VIENNA — U.S. Secretary of State John Kerry kicked off meetings in Vienna on Friday ahead of a critical new round of international diplomatic talks on the crisis in Syria.
On the eve of Saturday's larger gathering, Kerry was seeing the foreign ministers of Turkey and Saudi Arabia, as well as the U.N. special envoy for Syria.
Saturday's meeting will include senior officials from 19 nations and groups and aims to chart a way toward a cease-fire and political transition in Syria to end the country's devastating war. They must overcome deep differences to do so. The meeting comes amid new pushes against Islamic State group extremists in Syria and Iraq.

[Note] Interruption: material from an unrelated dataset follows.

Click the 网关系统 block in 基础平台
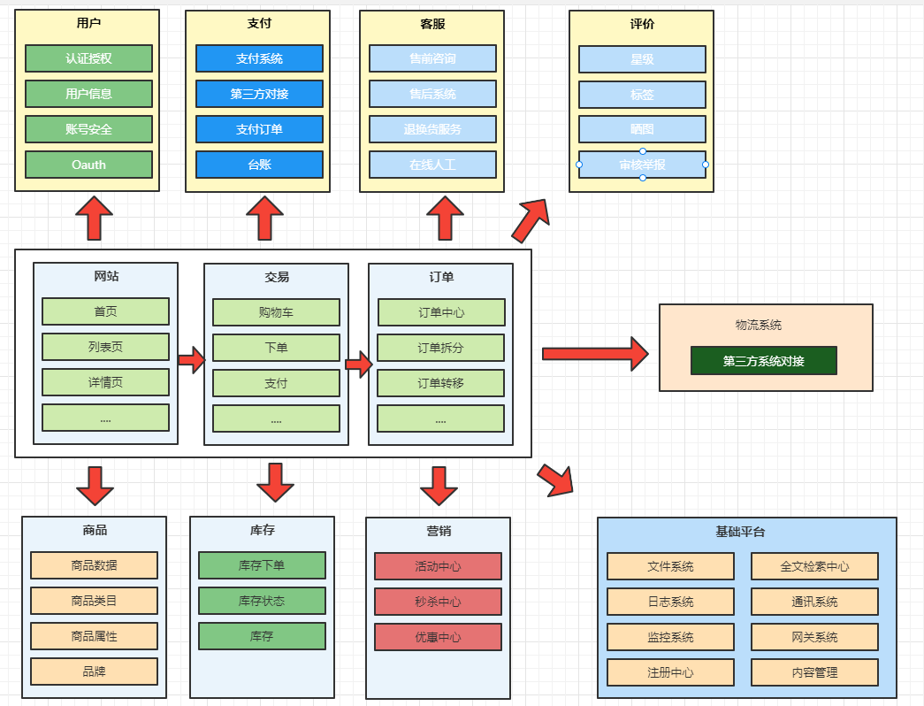The height and width of the screenshot is (706, 924). (814, 637)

On Friday, the U.S. released a list of nations that are taking part in the meeting alongside the United Nations, European Union and Arab League. While nearly all are sending their top diplomats, China and Iran are sending deputy ministers.
The participants will be grappling with questions that have scuttled all previous attempts to forge a cease-fire and usher in a political transition.

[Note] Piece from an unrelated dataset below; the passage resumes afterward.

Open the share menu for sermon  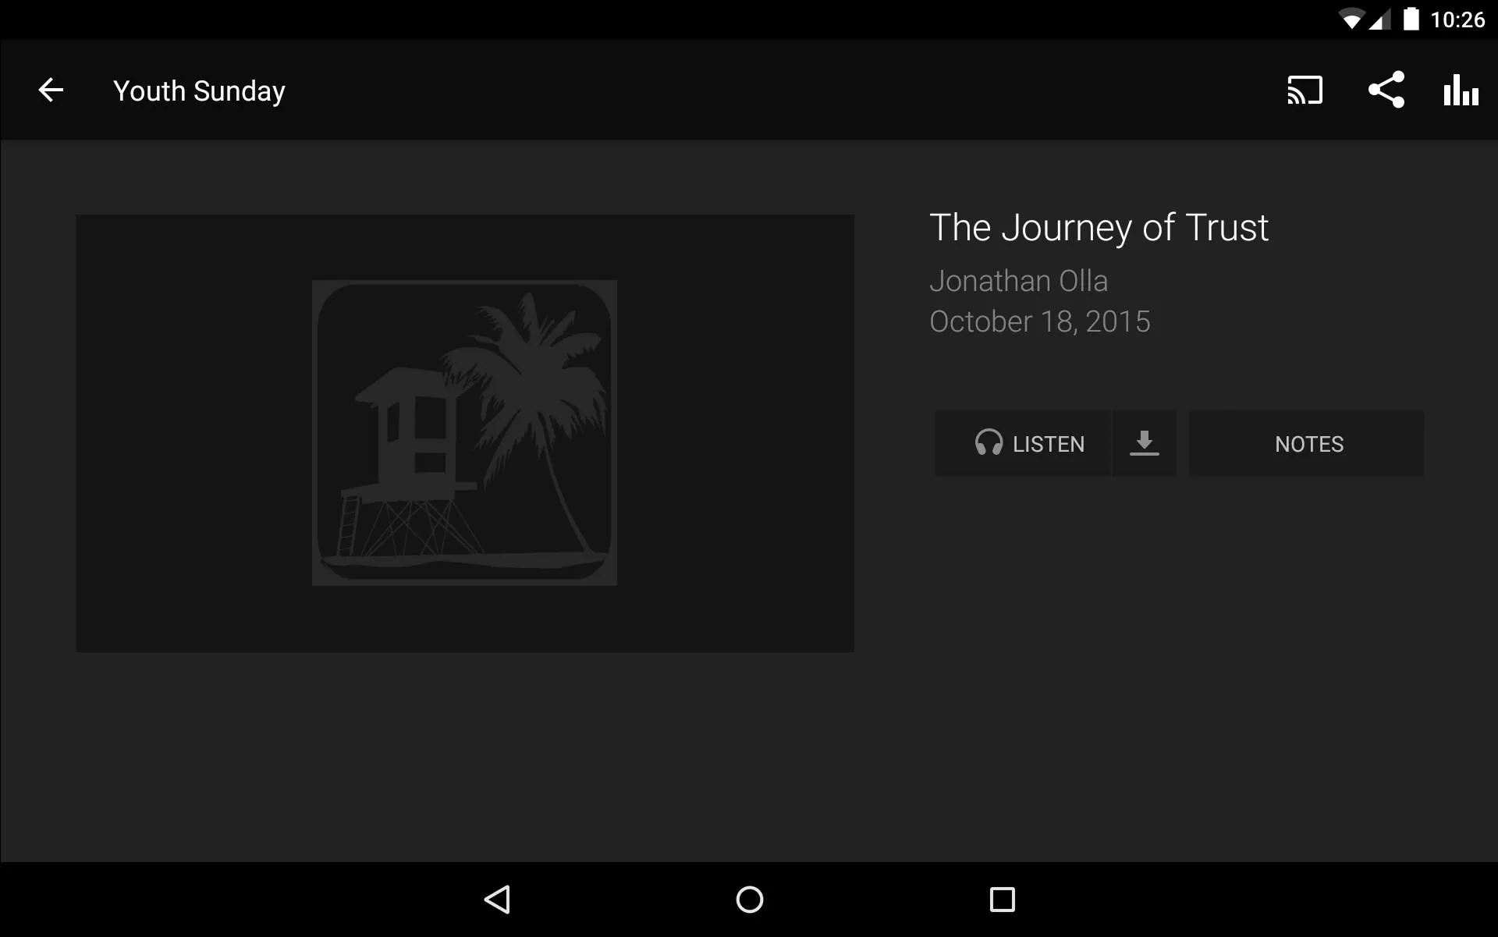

Other than the Islamic State group, who are the extremists? Who from Syria's government and opposition should do the negotiating? How long can Syrian President Bashar Assad remain in power?

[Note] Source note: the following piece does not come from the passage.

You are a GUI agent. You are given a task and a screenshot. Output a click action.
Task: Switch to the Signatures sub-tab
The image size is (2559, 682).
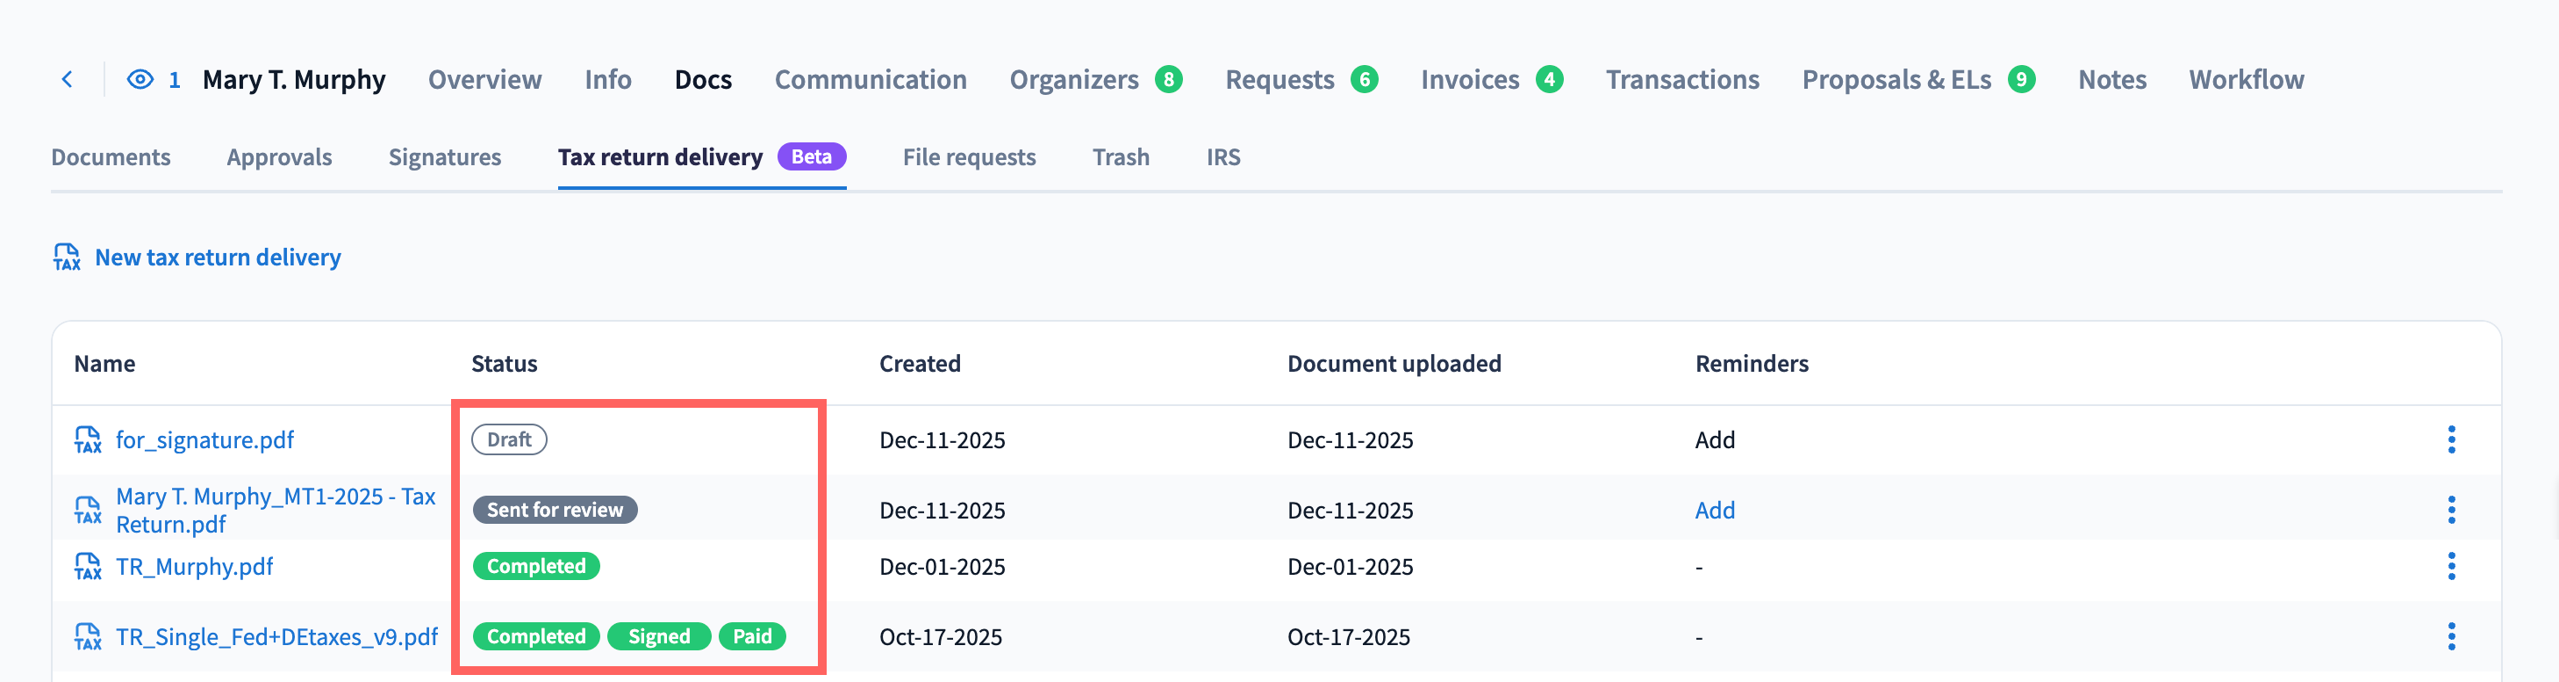point(444,157)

Failure to reach agreement could leave international peace efforts in tatters.
Kerry pointed out the difficulties himself in a speech about Syria in Washington on Thursday.
"We face an environment now that bears little resemblance to the kind of black-white scenarios that make decisions relatively easy," he said. "Put simply, there are bad guys all around and good guys who are not accustomed to working with each other."
More than 250,000 people have been killed in the Syrian war. Eleven million have been uprooted from their homes. The conflict has allowed Islamic State militants to carve out significant parts of Syria and Iraq for their would-be caliphate and commit atrocities, particularly against women and minorities, that some human rights groups consider genocide. Europe, meanwhile, is struggling to cope with the worst migrant crisis since World War II.
History augurs poorly for a quick understanding — even among just the would-be mediators.
The U.S. says Assad forfeited the ability to lead Syria in the long term. The Sunni monarchy of Saudi Arabia wants him toppled as part of a proxy war with Shiite Iran, which supports Assad. Russia is ambiguous about Assad's long-term future, carefully safeguarding its longstanding security relationship.